Humor

Dave Chappelle's New Stand-Up Specials on Netflix are Ice Cold

For Better or Worse

When 'The Bird Revelation' ended and I shut off Netflix, my television defaulted back to the last channel I'd been watching on cable: it was Comedy Central, playing a Chappelle's Show marathon (I promise you this really happened, and I didn't anticipate nor set it up). I'd been dropped straight into the middle of Rick James: True Hollywood Stories, arguably its most famous skit.

Watching Chappelle's Show in 2018 is an odd thing. The comedy is wide open, with more breathing room than we're used to these days—less buildup-buildup-punchline than, say, the way Key & Peele did it years later. More of the fun comes in nostalgic laughs, rather than new ones. Many who played supporting cast are now remembered as all-time comics in their own right, though not all remain with us today. Charlie Murphy passed away last year. Patrice O'Neal—arguably as talented a comic as Chappelle himself—passed in 2011. Rick James, of course, died not long after his skit aired.

Dave was a lot younger, bouncier then. He smokes cigarettes on stage now. He's a lot more muscular, not that scrawny kid anymore. His eyes no longer give off that fun recklessness. They're tired. They've seen things. They see things.
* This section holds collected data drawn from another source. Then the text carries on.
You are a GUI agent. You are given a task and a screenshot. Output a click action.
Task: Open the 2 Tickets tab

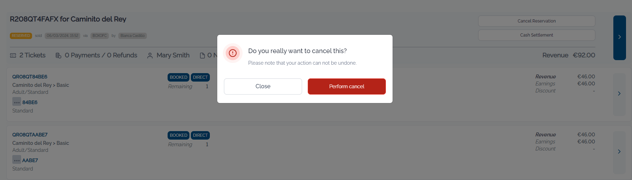[x=28, y=55]
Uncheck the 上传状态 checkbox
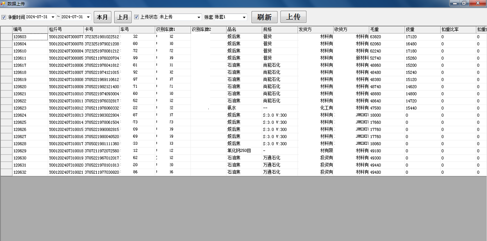This screenshot has width=487, height=241. point(137,17)
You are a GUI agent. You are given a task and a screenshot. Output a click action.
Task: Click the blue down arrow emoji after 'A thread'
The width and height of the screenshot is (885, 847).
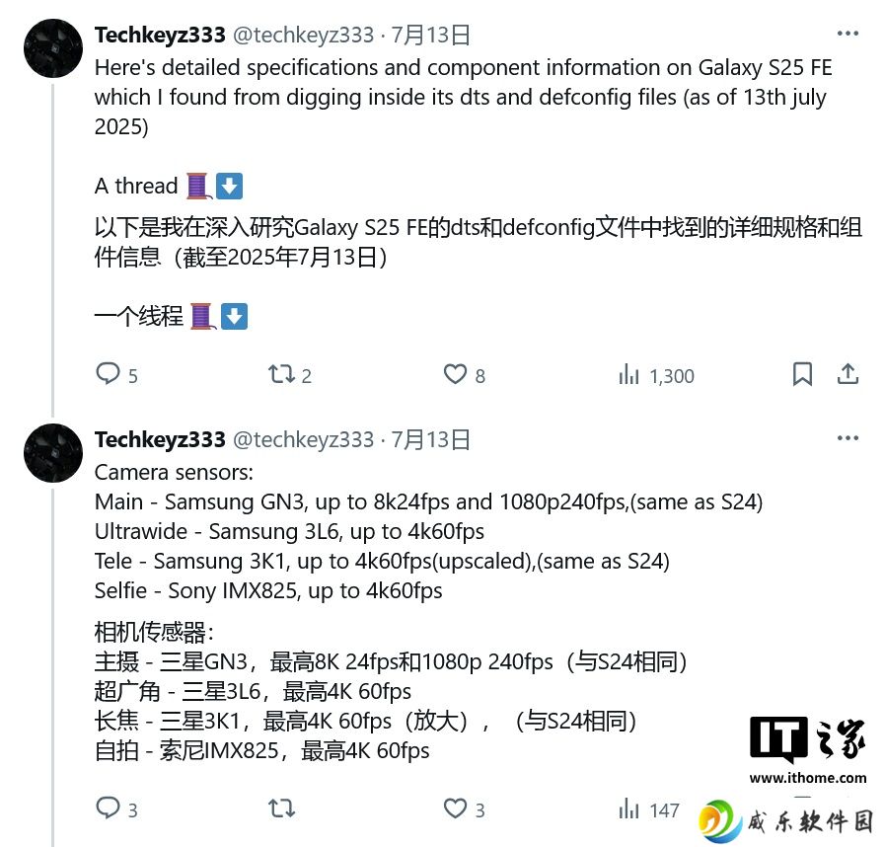229,186
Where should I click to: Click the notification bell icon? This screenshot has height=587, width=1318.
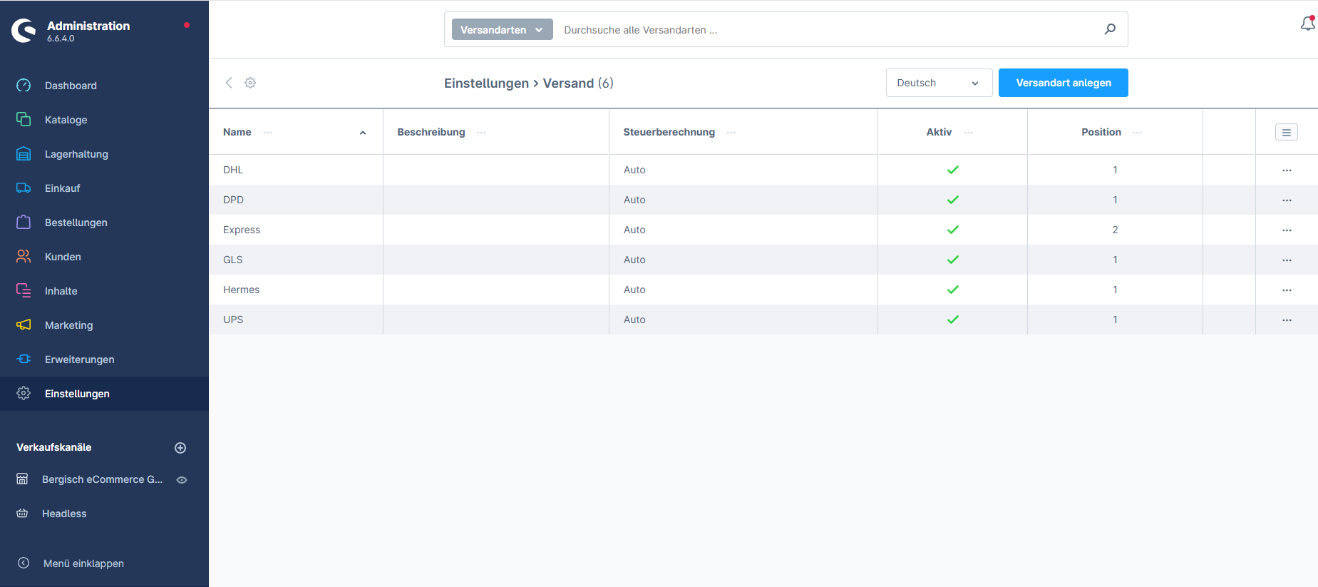tap(1307, 24)
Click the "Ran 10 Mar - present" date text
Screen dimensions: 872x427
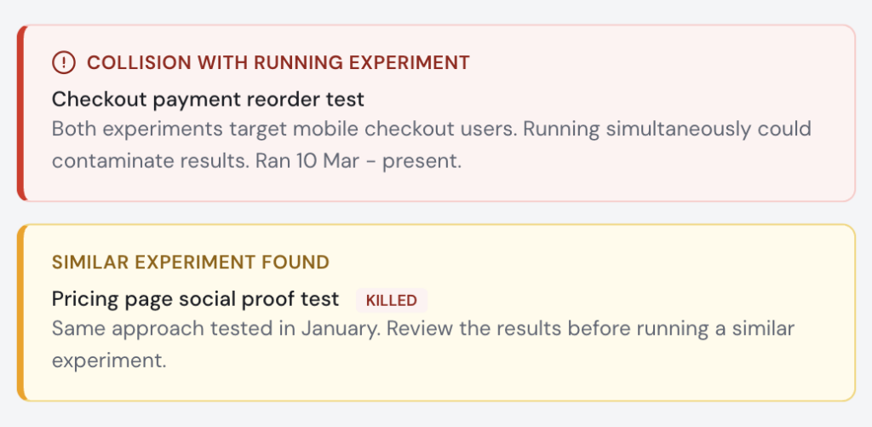[x=358, y=161]
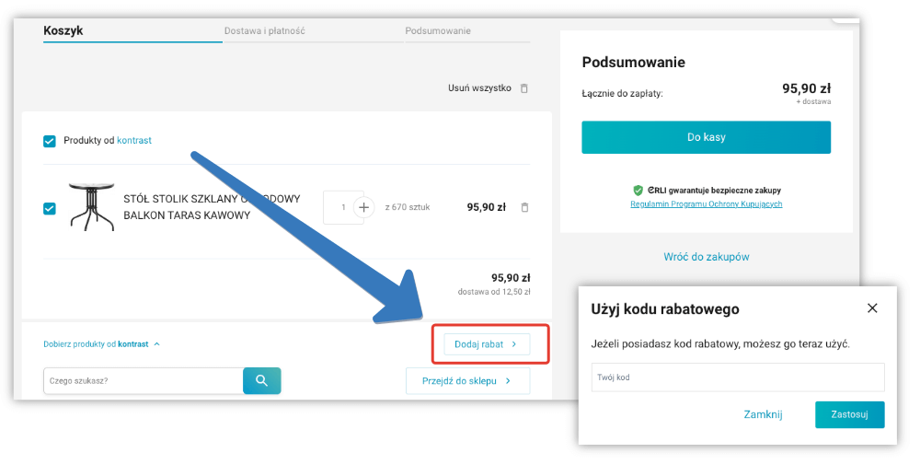Delete the glass table product with trash icon

point(524,208)
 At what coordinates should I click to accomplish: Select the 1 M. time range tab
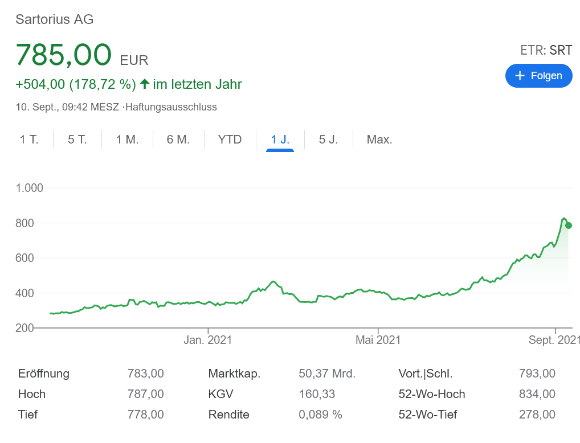127,140
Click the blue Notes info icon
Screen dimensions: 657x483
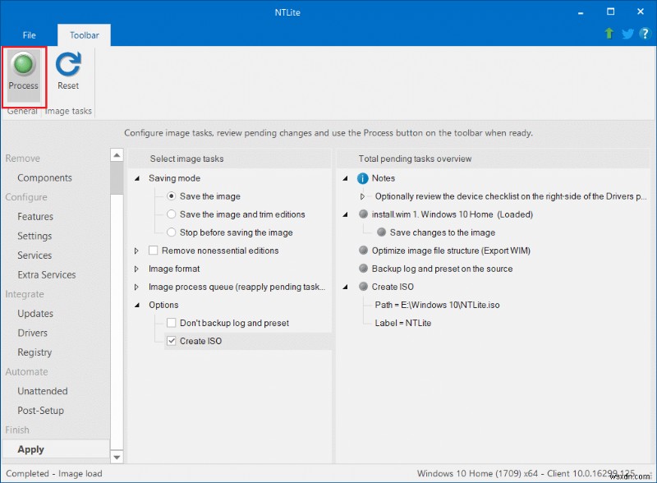point(363,178)
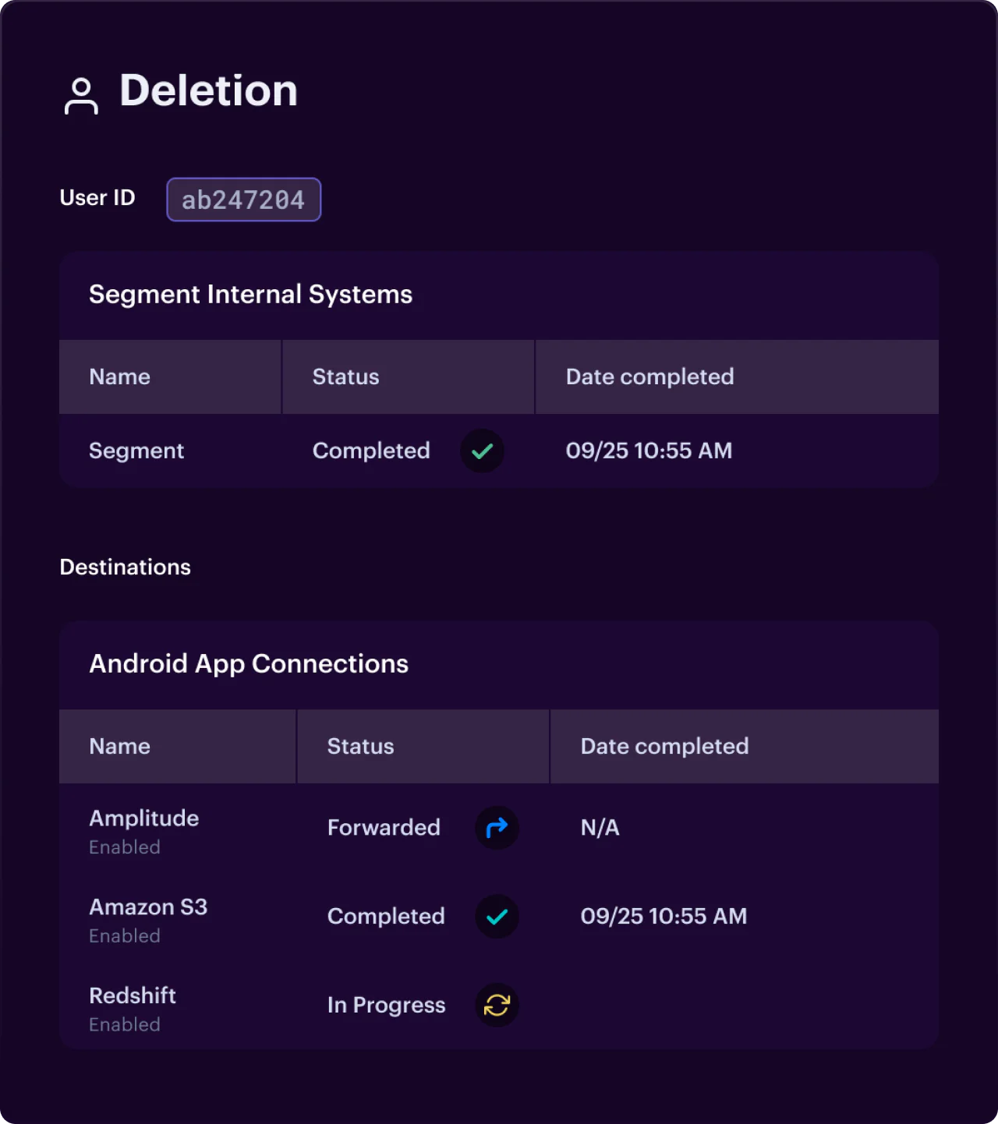Open the Amazon S3 destination row
998x1124 pixels.
(148, 907)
'Equanimity' and 'The Bird Revelation' don't play so much like comedy specials, in the way you're used to. In particular, Bird Revelation—the less funny, highlight of the two—is as close to a sermon as it is stand-up comedy. Both are heavy on sensitive social material—destined to turn off some—though he's entirely apolitical, neither left nor right. When it works it's profound, when it doesn't it's quite dangerous. He takes on #metoo and transgender politics as quickly as he does Donald Trump and racial issues. Those who were looking to Dave as a sage progressive voice in the age of Trump (a la SNL November 13, 2016) will not find what they sought. He is, instead, ceaselessly his own, and unrepentant about it. Perhaps on some level it's reactionary: at one point during Equanimity he laments how simple comedy has become to him—the jokes too easy, the fans too many and too loving. One wonders if his new material is maybe even intended to turn some away.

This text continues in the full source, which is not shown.